On 16 December 2020, the Parliament and EU Member States reached a political agreement on the EU space programme, deciding that the EU space programme would bring all existing and new space activities under the umbrella of a single programme.
With a €13.202 billion budget agreed by the co-legislators, the EU space programme is expected to develop further the current European flagship programmes — Copernicus for earth observation and Galileo and EGNOS for satellite navigation.
These two flagships of the EU’s space policy _ Copernicus and Galileo — represent a great contribute to the public safety sector, namely, to enhance critical communications and situational awareness but also to respond quickly in times of natural disaster and crisis.

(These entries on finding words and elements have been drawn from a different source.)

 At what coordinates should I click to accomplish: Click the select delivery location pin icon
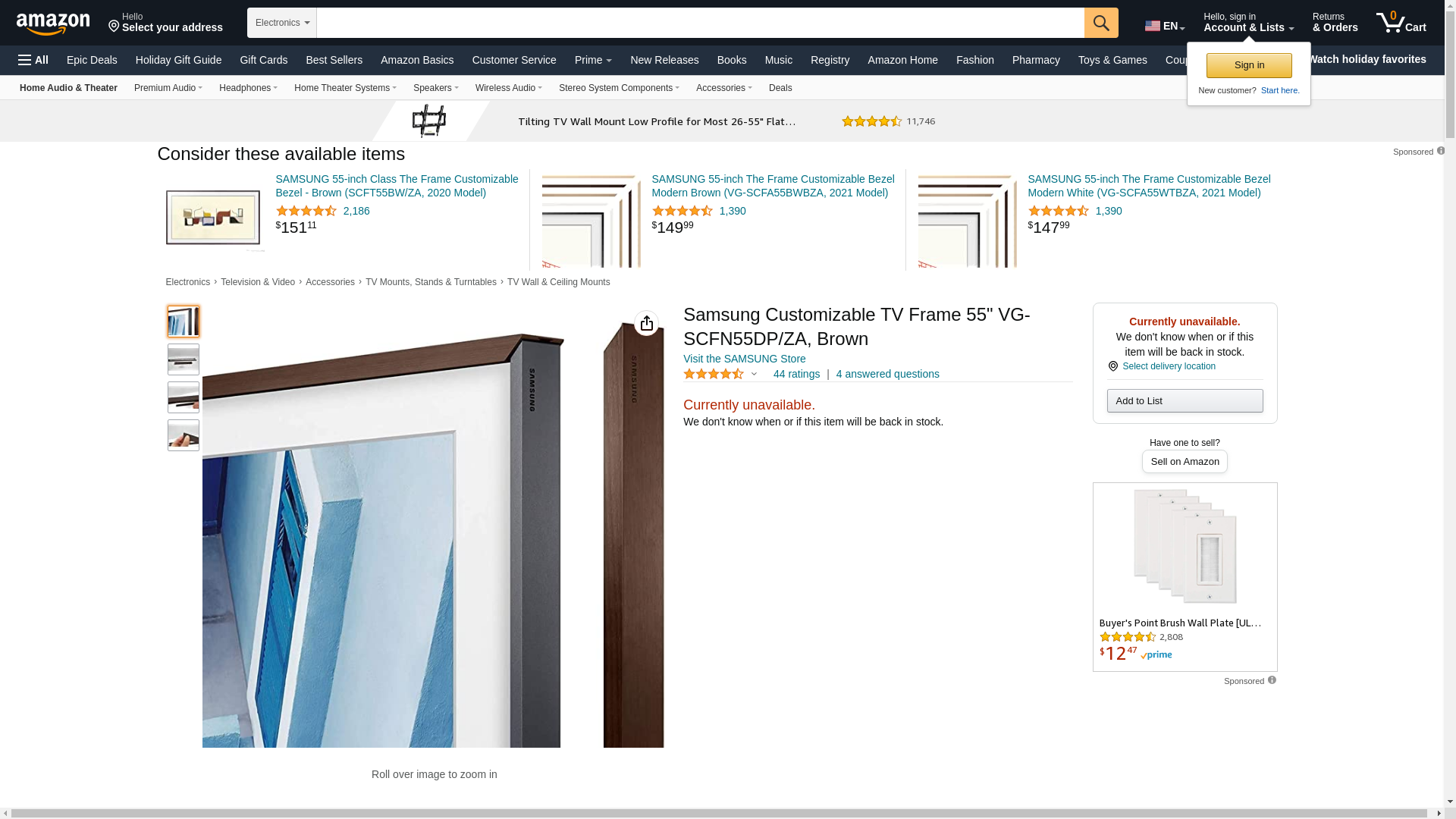1112,366
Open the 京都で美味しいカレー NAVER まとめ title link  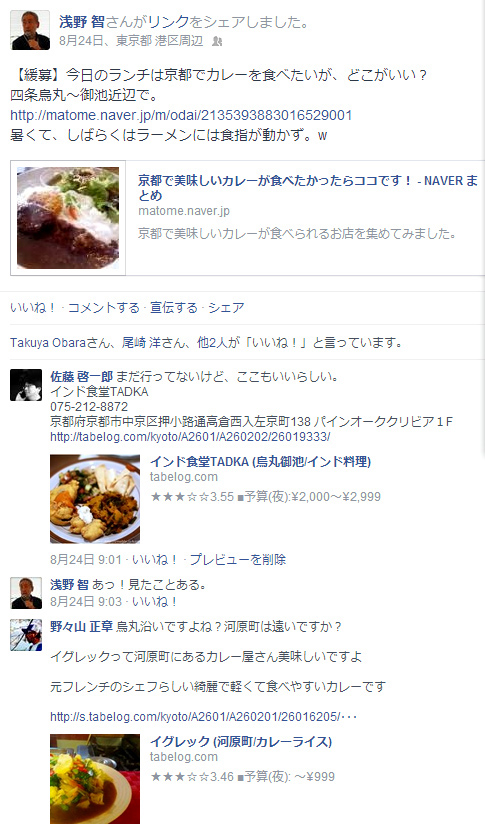coord(308,188)
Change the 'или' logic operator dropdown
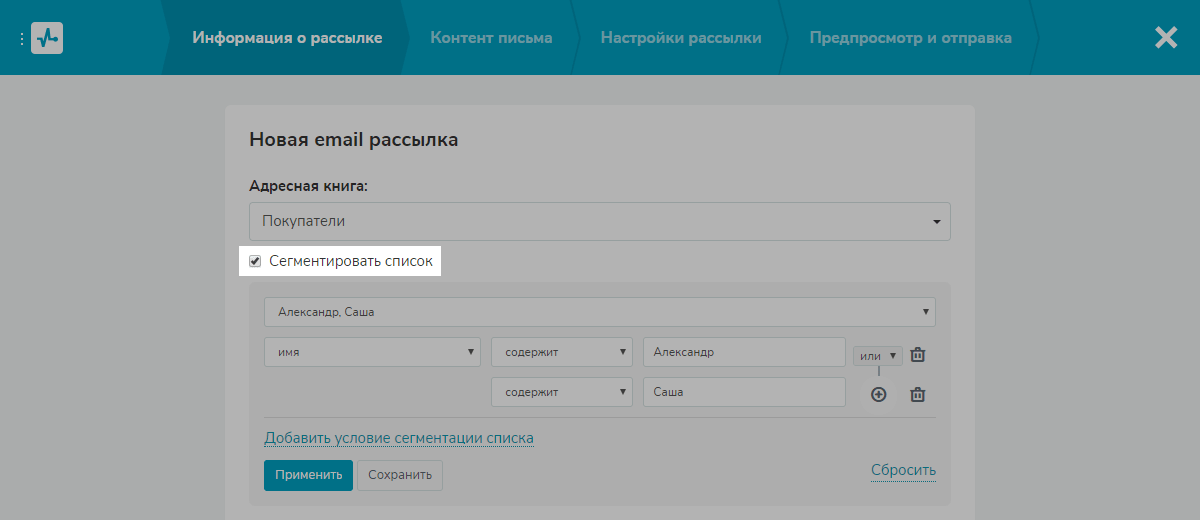This screenshot has width=1200, height=520. point(877,356)
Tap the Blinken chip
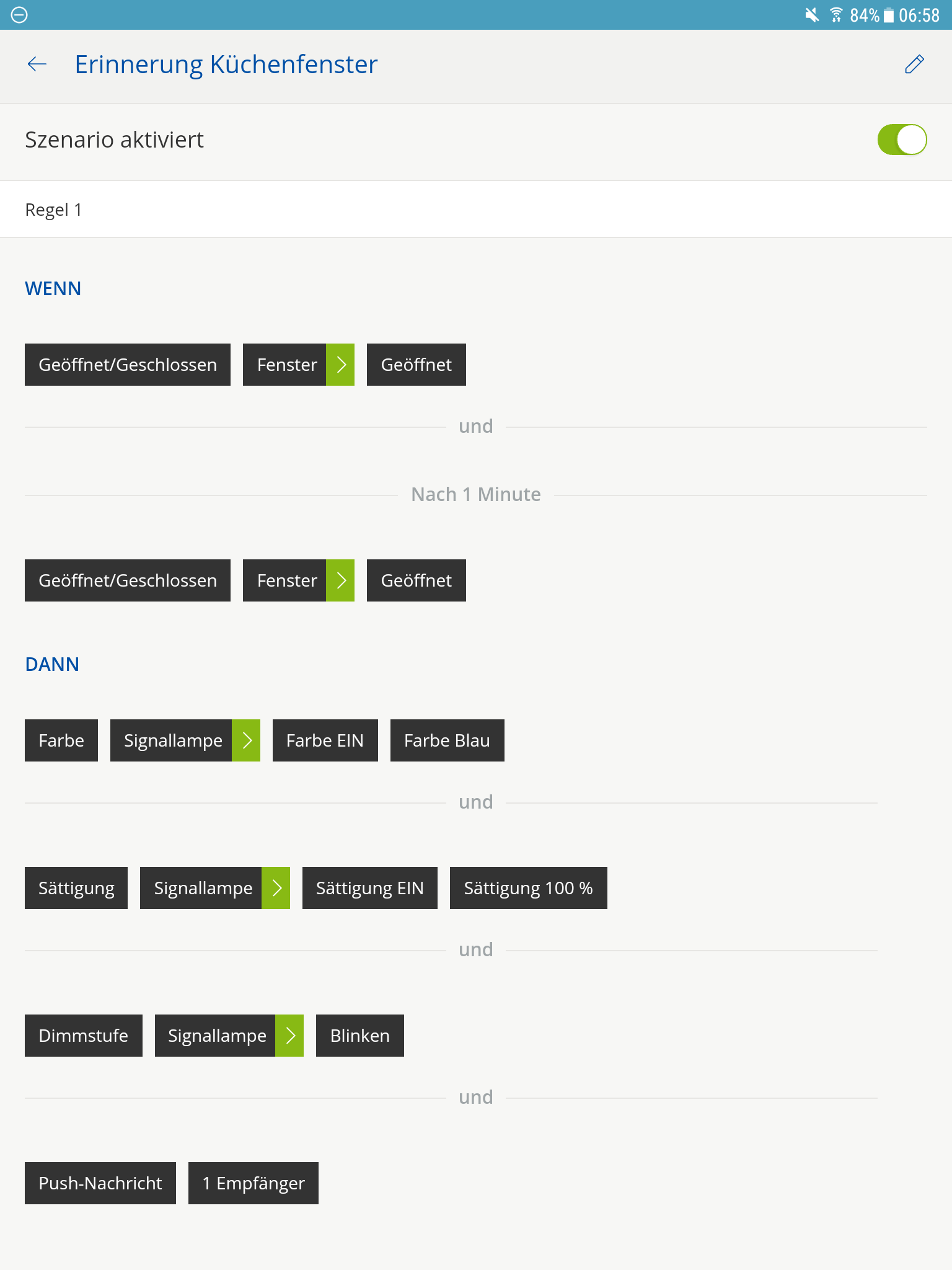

The EU space programme will also enable the launching of European initiatives in satellite communication (GOVSATCOM) and on Space Situational Awareness (SSA) to protect space infrastructure from space debris.
On 9 December 2020, Commissioner Thierry Breton described the space programme as a “fast changing landscape”, outlining the EU’s next steps in this arena.
“Innovation cycles are shortening. New private actors are emerging — bringing with them new concepts, new business models and disruptive technologies”, wrote Breton on his Linkedin profile.
The Internal Market Commissioner said that secure connectivity and quantum encryption are among the expected outputs from space applications.
“Low earth orbit constellations will allow Europe to benefit from space-based high-speed connectivity everywhere, complementary to other technologies (fibre and 5G). “It would also project Europe into the quantum encryption area, certainly the most important technological breakthrough to come”, added Breton.
Developing space traffic management is also an ambition defended by the Commission. “Thanks to the Space Surveillance and Tracking framework, which protects already 148 European satellites from collision, we have strong building blocks to be ambitious”, said Breton.